WHAT IS BEING ASKED - Set down word for word the section of the text on q programming below, starting with the words "- 2. Business" and ending after the words "disappear in q.".

PROVIDED TEXT -

______________________________

There are three major issues in verbose database programming:
- Business objects must be mapped to a completely different representation—e.g., tables—for persistence. It takes considerable effort to get the object-relational transfer correct—witness the complexity of EJB.
- 2. Business objects must be mapped to another representation for transport, usually some binary or XML form that flattens reference chains.
- 3. Performing data manipulations such as selection and aggregation is best done in stored procedures on the database server. Complex numeric calculations are best done away from the database on an application server.
Much of verbose programming design is spent getting the various representations correct, and much of verbose programming code is spent marshalling resources and synchronizing the different representations. These issues disappear in q.
In Memory Database One way to think of kdb+ is as an in-memory database with persistent backing. The form in which entities are held in memory is virtually identical to the way they are stored on disk and transported. Since data manipulation is performed in memory with q, there is no separate stored procedure language. This is somewhat akin to disconnected record sets in ADO.NET, but there is no separation between the language used to construct the table objects (C#) and that used to manipulate the data in the table objects (SQL).
Interpreted Q is interpreted instead of compiled. During execution, data and functions live in an in-memory workspace. Iterations of the development cycle tend to be quick because all information needed to debug is available in the workspace. Q programs are stored and executed as scripts. In addition, q functions can be created as strings and executed dynamically, so it is possible to write self-modifying code.
Ordered Lists Classical SQL is based on sets, which are unordered, so the order of rows in a table is not defined. In q, ordered lists are the foundation of all non-trivial data structures, so table rows have an order.
Evaluation Order While q is written left-to-right, expressions are evaluated right-to-left or, as the q gods prefer, left of right, meaning that the function or operator to the left executes on what is to the right of it. There is no operator precedence, so parentheses are not needed to resolve operation order.

______________________________

ENTRIES SHOWN -
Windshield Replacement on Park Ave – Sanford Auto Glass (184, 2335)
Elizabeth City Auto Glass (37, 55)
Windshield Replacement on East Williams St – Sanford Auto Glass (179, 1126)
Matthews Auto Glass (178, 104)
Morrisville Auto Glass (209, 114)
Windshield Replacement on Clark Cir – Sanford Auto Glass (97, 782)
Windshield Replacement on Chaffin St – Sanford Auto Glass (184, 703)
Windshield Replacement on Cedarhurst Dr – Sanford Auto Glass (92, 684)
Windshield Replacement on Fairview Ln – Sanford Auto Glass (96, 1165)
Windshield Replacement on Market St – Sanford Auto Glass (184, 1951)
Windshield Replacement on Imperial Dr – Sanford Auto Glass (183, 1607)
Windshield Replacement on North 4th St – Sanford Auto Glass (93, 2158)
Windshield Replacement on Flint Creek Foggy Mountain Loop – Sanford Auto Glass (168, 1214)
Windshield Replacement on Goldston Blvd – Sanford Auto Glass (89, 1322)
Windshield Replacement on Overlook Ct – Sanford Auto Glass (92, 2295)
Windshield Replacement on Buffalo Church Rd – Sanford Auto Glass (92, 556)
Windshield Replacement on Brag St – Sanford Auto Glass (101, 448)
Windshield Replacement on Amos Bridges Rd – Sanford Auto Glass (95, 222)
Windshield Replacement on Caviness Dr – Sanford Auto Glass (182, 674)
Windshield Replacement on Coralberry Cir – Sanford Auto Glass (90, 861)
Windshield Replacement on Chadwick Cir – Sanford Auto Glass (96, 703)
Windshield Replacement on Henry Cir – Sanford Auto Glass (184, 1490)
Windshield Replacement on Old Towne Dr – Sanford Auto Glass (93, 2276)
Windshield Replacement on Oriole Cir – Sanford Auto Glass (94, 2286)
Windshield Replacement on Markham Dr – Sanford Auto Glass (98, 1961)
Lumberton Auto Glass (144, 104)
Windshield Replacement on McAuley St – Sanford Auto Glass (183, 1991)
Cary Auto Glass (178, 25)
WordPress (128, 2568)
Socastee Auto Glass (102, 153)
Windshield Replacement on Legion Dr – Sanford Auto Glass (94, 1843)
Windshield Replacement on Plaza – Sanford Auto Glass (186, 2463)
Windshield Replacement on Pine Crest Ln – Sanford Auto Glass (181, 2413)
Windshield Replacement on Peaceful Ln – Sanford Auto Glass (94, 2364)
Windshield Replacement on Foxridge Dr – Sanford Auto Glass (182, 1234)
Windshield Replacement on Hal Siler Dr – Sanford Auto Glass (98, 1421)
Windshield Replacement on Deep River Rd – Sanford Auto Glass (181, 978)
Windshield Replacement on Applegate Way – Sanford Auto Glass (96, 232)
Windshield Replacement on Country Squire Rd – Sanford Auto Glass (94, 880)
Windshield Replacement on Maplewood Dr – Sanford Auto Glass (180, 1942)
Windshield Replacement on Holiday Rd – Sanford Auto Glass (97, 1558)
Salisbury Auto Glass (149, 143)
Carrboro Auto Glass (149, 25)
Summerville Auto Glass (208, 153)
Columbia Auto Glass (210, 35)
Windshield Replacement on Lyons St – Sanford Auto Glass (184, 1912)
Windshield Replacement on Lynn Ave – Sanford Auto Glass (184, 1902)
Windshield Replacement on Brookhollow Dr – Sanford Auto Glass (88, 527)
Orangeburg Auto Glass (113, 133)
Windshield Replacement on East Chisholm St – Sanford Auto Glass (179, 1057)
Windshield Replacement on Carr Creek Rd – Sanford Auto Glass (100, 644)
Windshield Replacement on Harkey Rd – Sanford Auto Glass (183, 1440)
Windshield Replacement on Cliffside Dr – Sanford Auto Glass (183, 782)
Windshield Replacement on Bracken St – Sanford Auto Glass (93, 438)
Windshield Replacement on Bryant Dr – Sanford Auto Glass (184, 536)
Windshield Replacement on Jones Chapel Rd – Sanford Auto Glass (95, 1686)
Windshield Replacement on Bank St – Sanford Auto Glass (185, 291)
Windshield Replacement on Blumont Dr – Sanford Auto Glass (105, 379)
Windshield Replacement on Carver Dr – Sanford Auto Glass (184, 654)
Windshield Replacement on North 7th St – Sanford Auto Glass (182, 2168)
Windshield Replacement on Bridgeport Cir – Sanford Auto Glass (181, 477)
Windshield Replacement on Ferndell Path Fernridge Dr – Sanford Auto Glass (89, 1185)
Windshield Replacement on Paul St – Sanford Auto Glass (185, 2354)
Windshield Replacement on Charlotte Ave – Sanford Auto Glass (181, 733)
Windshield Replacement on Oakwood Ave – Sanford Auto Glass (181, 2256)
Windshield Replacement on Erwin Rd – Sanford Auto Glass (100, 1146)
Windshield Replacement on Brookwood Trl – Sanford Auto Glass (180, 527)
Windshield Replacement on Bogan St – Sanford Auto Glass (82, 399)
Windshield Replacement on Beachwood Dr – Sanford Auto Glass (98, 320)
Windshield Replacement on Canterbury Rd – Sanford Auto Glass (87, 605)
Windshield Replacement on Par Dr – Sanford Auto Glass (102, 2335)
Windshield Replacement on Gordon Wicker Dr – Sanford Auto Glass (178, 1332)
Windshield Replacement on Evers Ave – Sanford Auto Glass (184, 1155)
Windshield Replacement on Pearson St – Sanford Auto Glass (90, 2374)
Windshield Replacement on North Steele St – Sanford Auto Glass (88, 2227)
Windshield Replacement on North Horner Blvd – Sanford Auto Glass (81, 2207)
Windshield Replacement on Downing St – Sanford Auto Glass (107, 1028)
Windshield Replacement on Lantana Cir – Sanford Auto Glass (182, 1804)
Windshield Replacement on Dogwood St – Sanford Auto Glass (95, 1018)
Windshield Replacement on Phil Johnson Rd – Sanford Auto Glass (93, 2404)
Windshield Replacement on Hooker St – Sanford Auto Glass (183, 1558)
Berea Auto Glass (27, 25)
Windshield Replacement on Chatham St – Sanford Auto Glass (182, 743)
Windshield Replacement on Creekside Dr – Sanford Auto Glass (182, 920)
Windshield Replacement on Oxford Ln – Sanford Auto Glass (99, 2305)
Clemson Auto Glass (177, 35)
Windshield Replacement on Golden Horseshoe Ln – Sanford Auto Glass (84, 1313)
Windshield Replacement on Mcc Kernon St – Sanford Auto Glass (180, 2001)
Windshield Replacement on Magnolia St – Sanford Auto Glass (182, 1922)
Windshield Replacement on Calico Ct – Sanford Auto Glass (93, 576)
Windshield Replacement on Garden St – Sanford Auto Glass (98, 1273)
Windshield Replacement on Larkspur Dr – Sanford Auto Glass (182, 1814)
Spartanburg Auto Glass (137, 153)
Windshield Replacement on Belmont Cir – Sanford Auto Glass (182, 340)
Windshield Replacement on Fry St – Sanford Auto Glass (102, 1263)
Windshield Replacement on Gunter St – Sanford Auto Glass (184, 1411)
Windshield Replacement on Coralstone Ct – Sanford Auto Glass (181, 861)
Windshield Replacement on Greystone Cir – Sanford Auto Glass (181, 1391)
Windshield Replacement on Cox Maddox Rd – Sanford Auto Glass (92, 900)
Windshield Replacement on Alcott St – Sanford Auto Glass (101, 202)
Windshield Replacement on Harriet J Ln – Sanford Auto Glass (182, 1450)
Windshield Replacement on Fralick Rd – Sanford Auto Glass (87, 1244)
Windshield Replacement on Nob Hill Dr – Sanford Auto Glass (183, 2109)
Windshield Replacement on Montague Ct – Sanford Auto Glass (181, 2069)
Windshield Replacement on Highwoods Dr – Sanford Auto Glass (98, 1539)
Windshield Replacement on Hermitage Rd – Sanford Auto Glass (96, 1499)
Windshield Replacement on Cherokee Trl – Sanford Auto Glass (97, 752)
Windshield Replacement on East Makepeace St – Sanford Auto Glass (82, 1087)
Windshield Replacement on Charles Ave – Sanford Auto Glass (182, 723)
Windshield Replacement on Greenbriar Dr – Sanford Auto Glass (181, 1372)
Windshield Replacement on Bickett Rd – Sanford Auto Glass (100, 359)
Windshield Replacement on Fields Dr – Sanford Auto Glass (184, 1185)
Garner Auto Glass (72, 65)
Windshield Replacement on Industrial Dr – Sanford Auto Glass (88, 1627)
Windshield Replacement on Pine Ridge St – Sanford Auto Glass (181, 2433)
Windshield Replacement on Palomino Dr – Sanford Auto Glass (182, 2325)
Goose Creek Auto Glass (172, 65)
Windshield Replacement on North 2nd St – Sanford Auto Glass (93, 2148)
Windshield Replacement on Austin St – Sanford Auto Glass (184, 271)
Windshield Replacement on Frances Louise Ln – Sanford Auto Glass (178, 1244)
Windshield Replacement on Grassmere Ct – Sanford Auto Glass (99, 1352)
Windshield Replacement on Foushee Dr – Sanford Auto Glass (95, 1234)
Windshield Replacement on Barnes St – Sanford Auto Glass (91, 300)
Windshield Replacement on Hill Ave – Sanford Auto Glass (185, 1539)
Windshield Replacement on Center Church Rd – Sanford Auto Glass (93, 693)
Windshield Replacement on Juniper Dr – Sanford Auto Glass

______________________________

WRITTEN RESPONSE -
- 2. Business objects must be mapped to another representation for transport, usually some binary or XML form that flattens reference chains.
- 3. Performing data manipulations such as selection and aggregation is best done in stored procedures on the database server. Complex numeric calculations are best done away from the database on an application server.
Much of verbose programming design is spent getting the various representations correct, and much of verbose programming code is spent marshalling resources and synchronizing the different representations. These issues disappear in q.